§ Problem description
Print out the entries from the line containing "Image resolution: width=866" through the last line, exactly, and print nothing else. Pictures are not copied.

§ Dataset records
····················

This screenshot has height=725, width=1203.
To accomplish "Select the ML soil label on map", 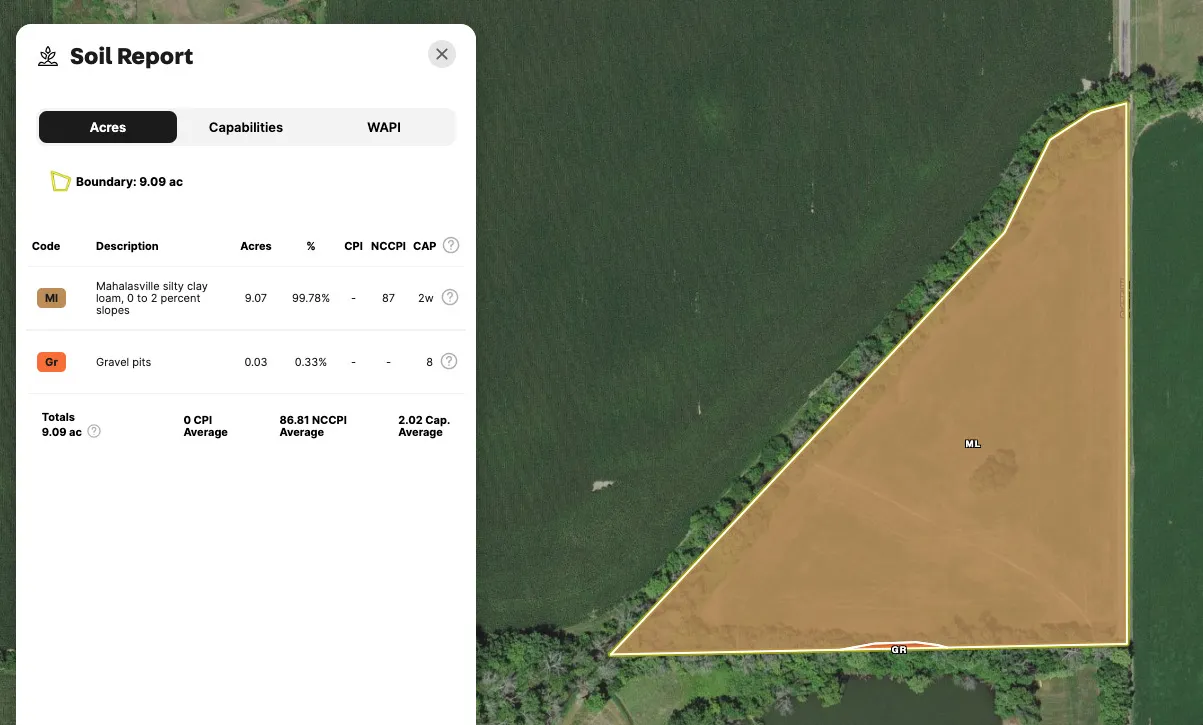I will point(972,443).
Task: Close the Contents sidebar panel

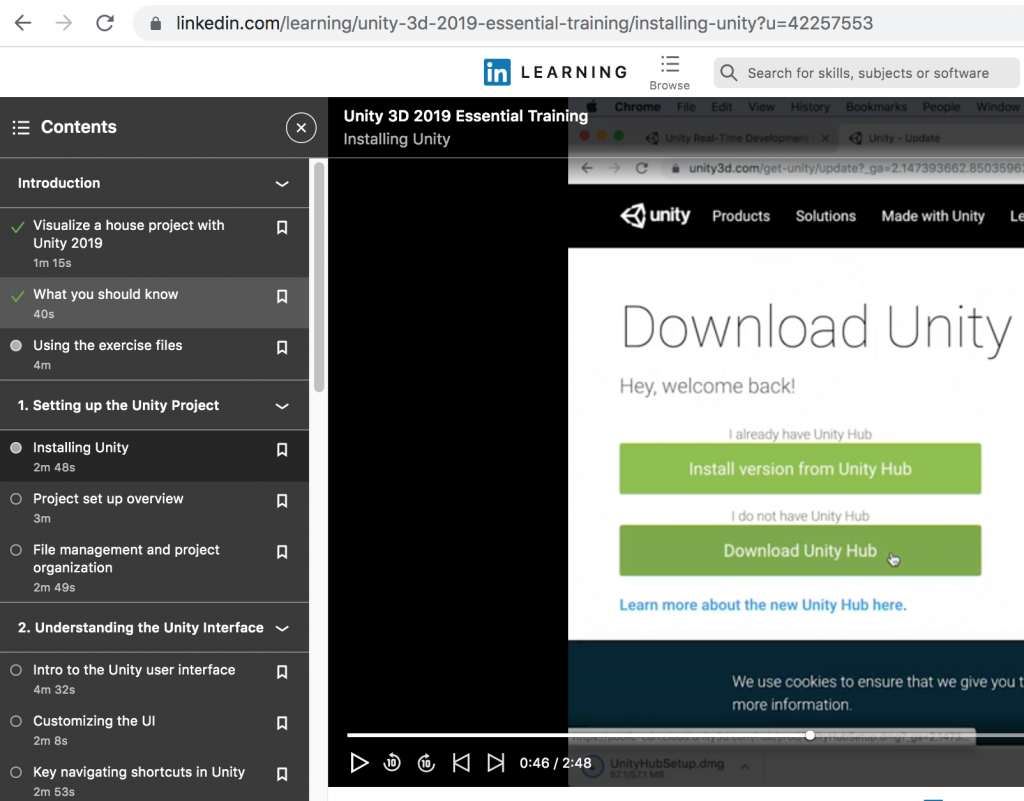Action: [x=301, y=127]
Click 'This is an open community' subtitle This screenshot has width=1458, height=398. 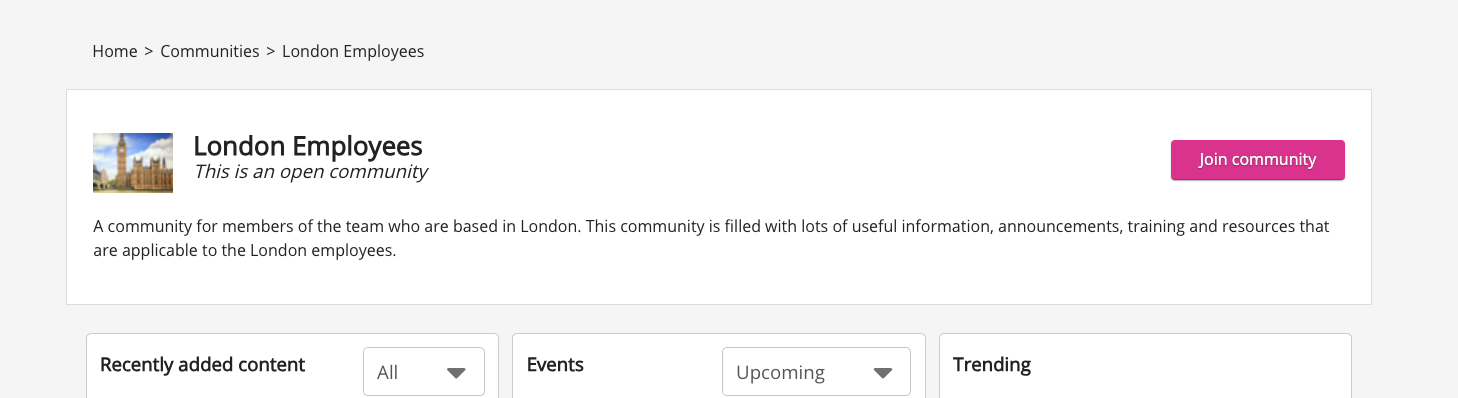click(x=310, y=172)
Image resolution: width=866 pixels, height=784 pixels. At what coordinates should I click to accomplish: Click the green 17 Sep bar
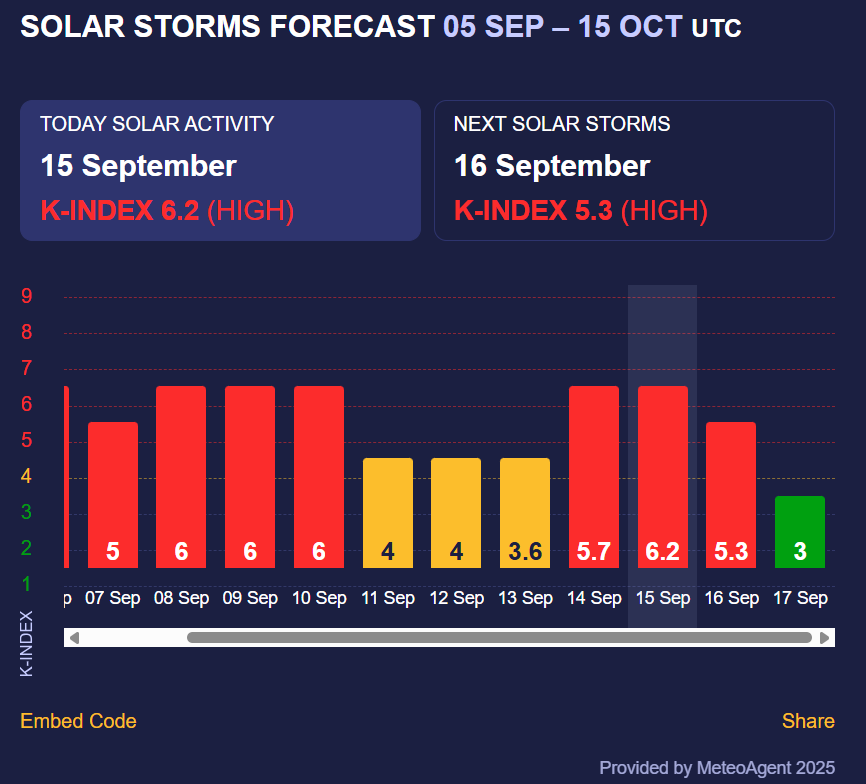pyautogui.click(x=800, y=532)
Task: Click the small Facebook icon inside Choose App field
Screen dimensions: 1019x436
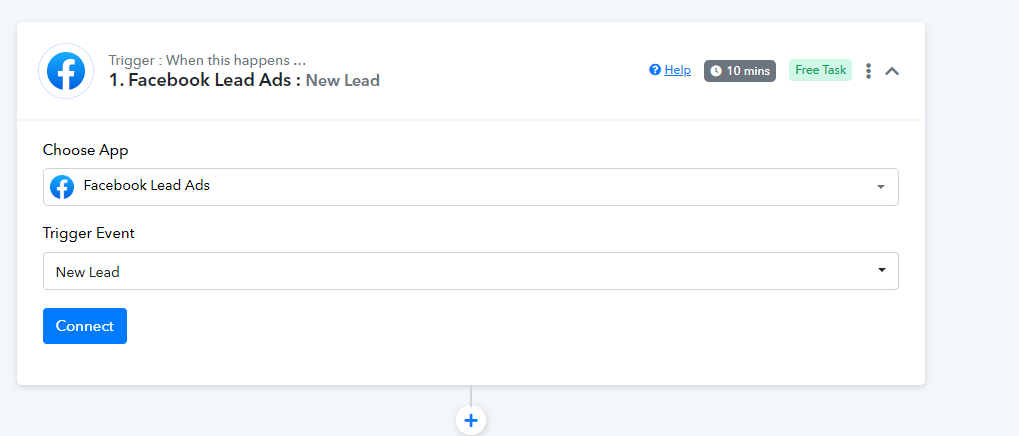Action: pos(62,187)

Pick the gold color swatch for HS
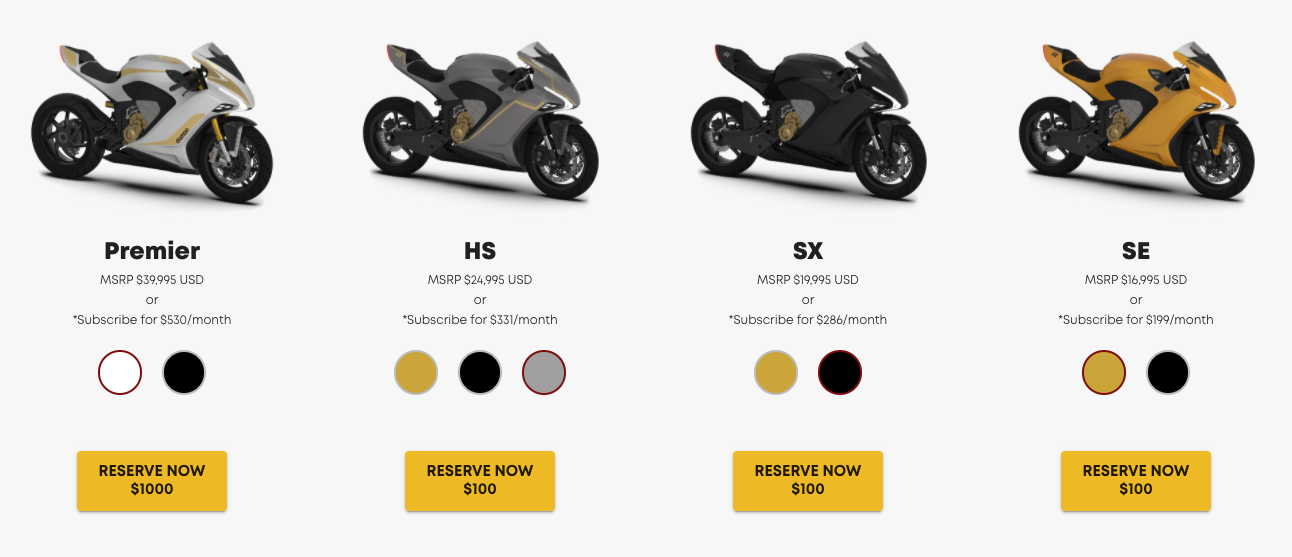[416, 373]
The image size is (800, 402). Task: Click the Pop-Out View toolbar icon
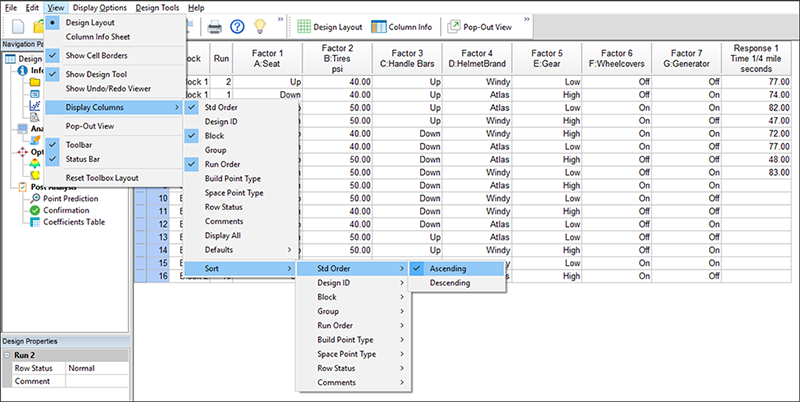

····················

§ Response area
Image resolution: width=866 pixels, height=784 pixels. At what coordinates should I click to accomplish: Click the green 17 Sep bar
pyautogui.click(x=800, y=532)
Task: Click the small Facebook icon inside Choose App field
Screen dimensions: 1019x436
Action: pos(62,187)

Pick the gold color swatch for HS
[416, 373]
The image size is (800, 402). Task: Click the Pop-Out View toolbar icon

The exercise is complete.